HaywoodJablonski: My name's Donnie, so....

Ahem....


I am the walrus.
 
2017-06-18 12:46:22 PM  
For Father's day, I'll be out of my element.

I'm taking the kids to hang out with their grandpa (my wife's dad). We're all going fishing on the river.

Except... No. Beer. Allowed.

Help! How am I going to survive fishing with no beer?!?
 
2017-06-18 01:25:49 PM  
I was nineteen, had just moved to a new city to go to college, and was literally "fresh off the farm". A Texas redneck country kid suddenly living in a house with three Dallas suburbs guys. I'm pretty sure I terrified their parents, because I brought guns, and bows and knives and axes and taxidermied wildlife, and a huge freezer to stuff full of wild game, and a great big BBQ pit to cook it all on, and a canoe. The canoe is the focus of this story, but I felt the need to set the stage first. I was a glimpse into a foreign world for those gated-community kids, and they thought I was crazy. I enjoyed the attention, and a process of escalation took place.

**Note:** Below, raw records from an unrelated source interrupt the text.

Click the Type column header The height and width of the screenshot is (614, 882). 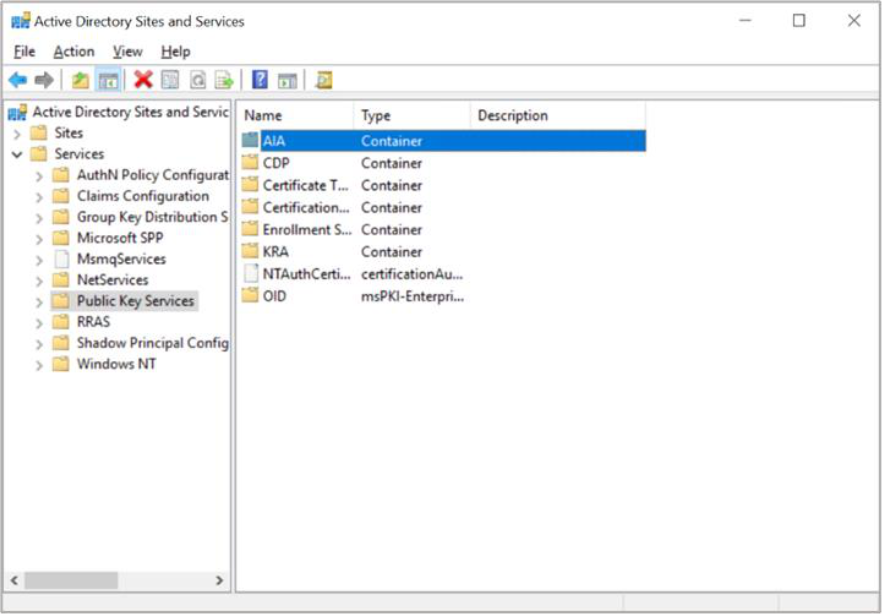point(410,116)
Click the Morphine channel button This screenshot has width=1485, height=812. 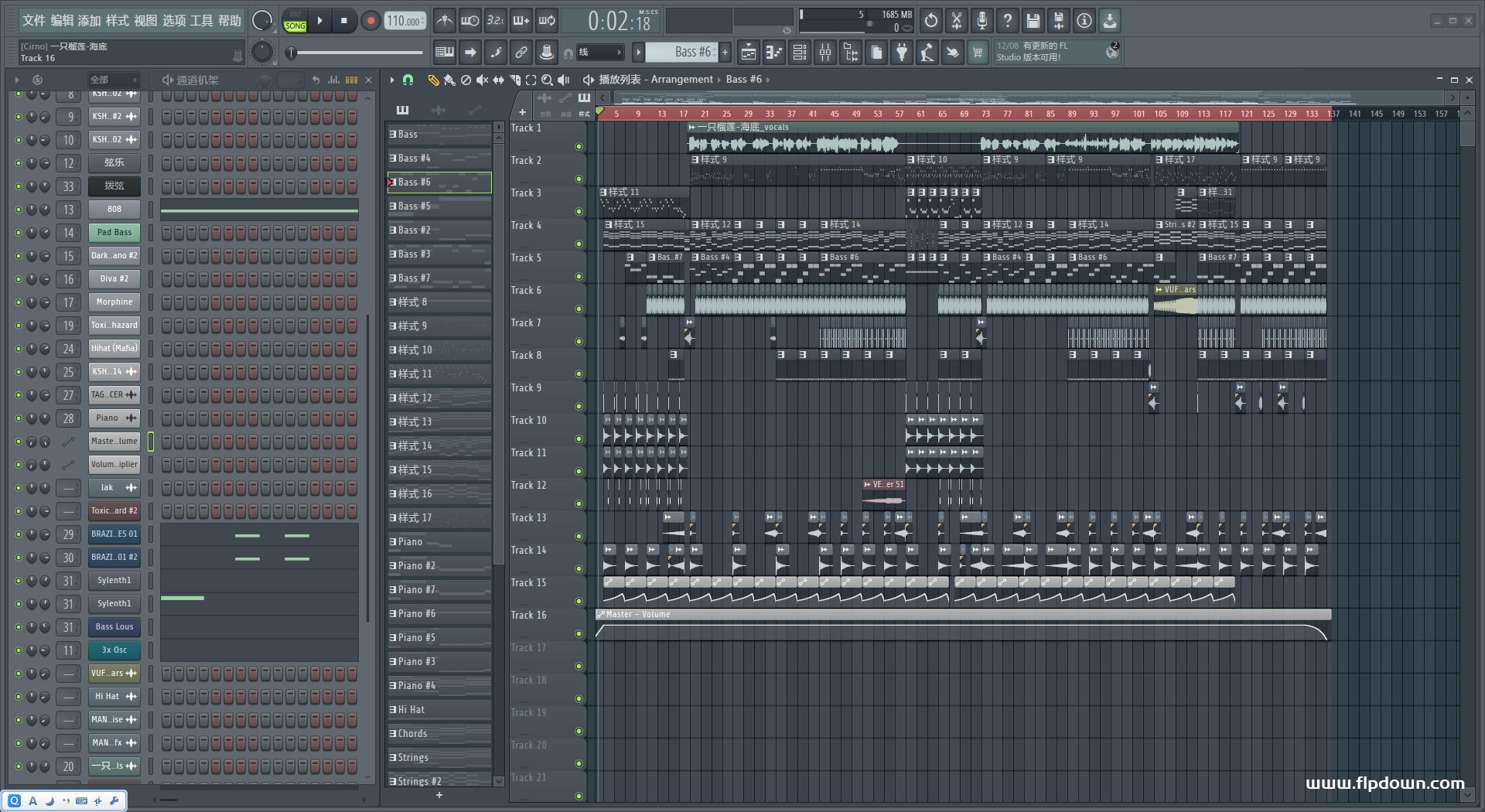tap(114, 302)
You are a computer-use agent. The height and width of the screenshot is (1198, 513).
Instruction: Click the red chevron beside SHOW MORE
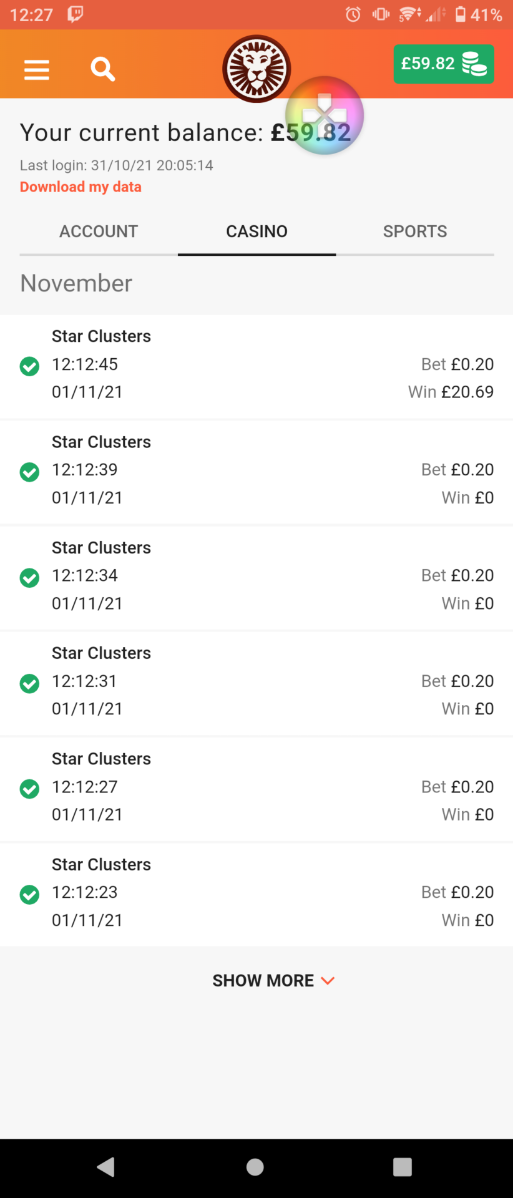(x=328, y=981)
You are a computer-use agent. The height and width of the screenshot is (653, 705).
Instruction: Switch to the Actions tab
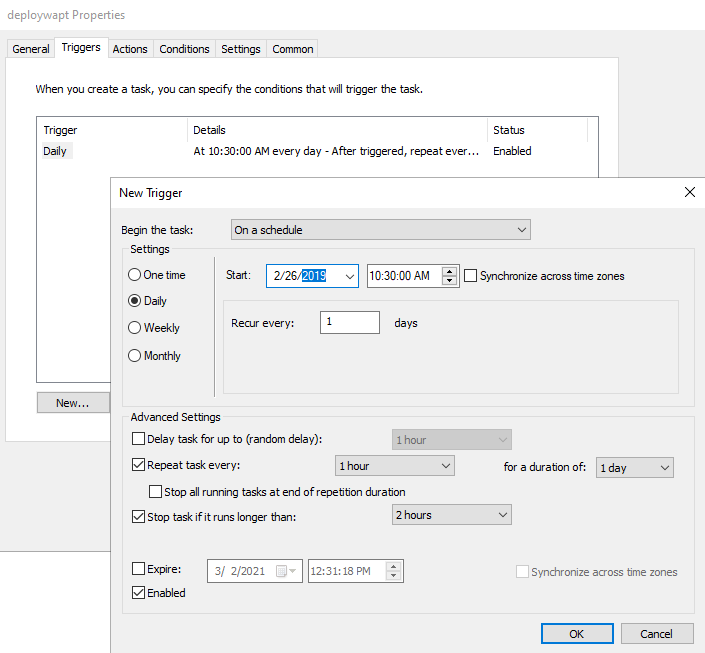click(x=130, y=49)
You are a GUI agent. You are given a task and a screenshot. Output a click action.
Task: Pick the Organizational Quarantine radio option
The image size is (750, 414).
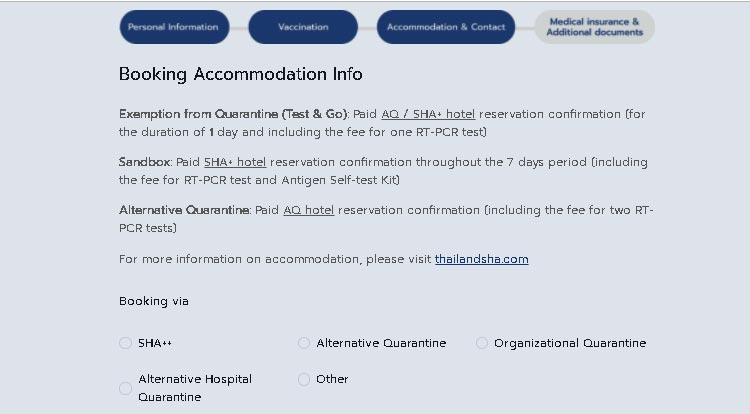[x=482, y=343]
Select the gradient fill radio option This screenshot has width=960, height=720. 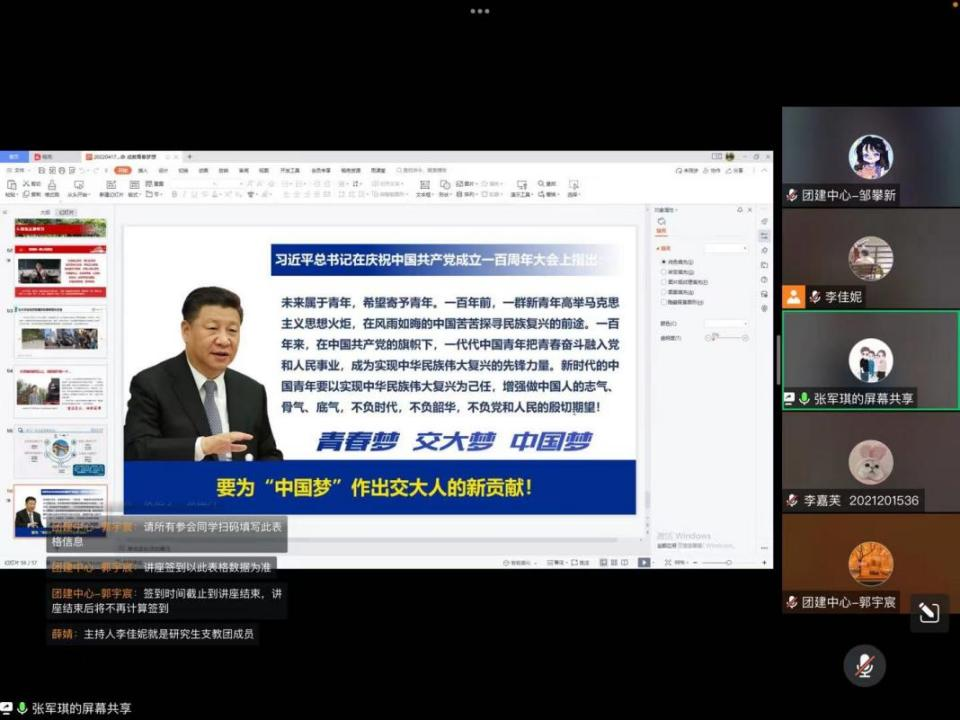pyautogui.click(x=663, y=272)
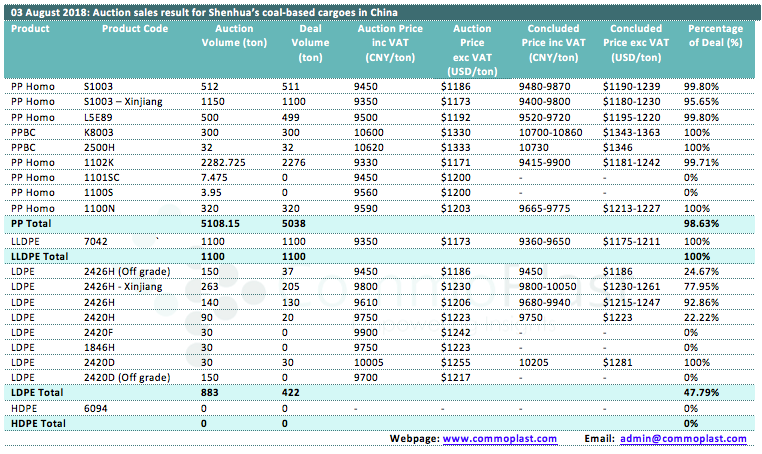Select the 6094 HDPE product code cell
Viewport: 762px width, 454px height.
(x=95, y=408)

It had rained for several days, and a huge drainage ditch at the end of our street was flooded, and was flowing with a pretty good current. The canoe was a battered 15-ft aluminum Grumman, that I pulled out of a scrap heap and taught myself to weld aluminum with it to make it seaworthy. Ish. I had actually never taken it out on active waters, I had just paddled around a lake near home, but again, process of escalation, if those lily-livered city fairies wanted to see a redneck being a wild redneck, well by gawd, lets go paddle the drainage ditch!
There was about 130 yards of straight, open ditch, and then a big culvert under a road. My plan was to get out at the culvert, walk the canoe across the road, and keep going if I felt like it. The water was fast, real fast, and when I got to the culvert, the bow of the canoe got sucked under immediately. The force of the water ripped me straight through the culvert, and I just remember barely having the presence of mind to suck a huge lungful of air, and then lay back in the canoe, and used my hands to walk along the roof of the culvert. I popped out the other side in my swamped canoe, and just lay back breathing the delicious air again, and presently noticed some frantic screaming, interspersed with my name. The gods of wild redneckery had smiled on me, and gave me one last gift in that episode because when I sat up to look back at my housemates, my paddle was floating right next to me, so I grabbed it, swung it around with a flourish, as if I had totally meant to do that, let out a yee-haw at the top of my lungs and said "that was great! Who's next?!"

I still get a bit queasy to think of just how screwed I would have been if something had been blocking that culvert, even just the tiniest bit. If I hadn't slid through there like a greased pig, that would have become a wet grave, quickly.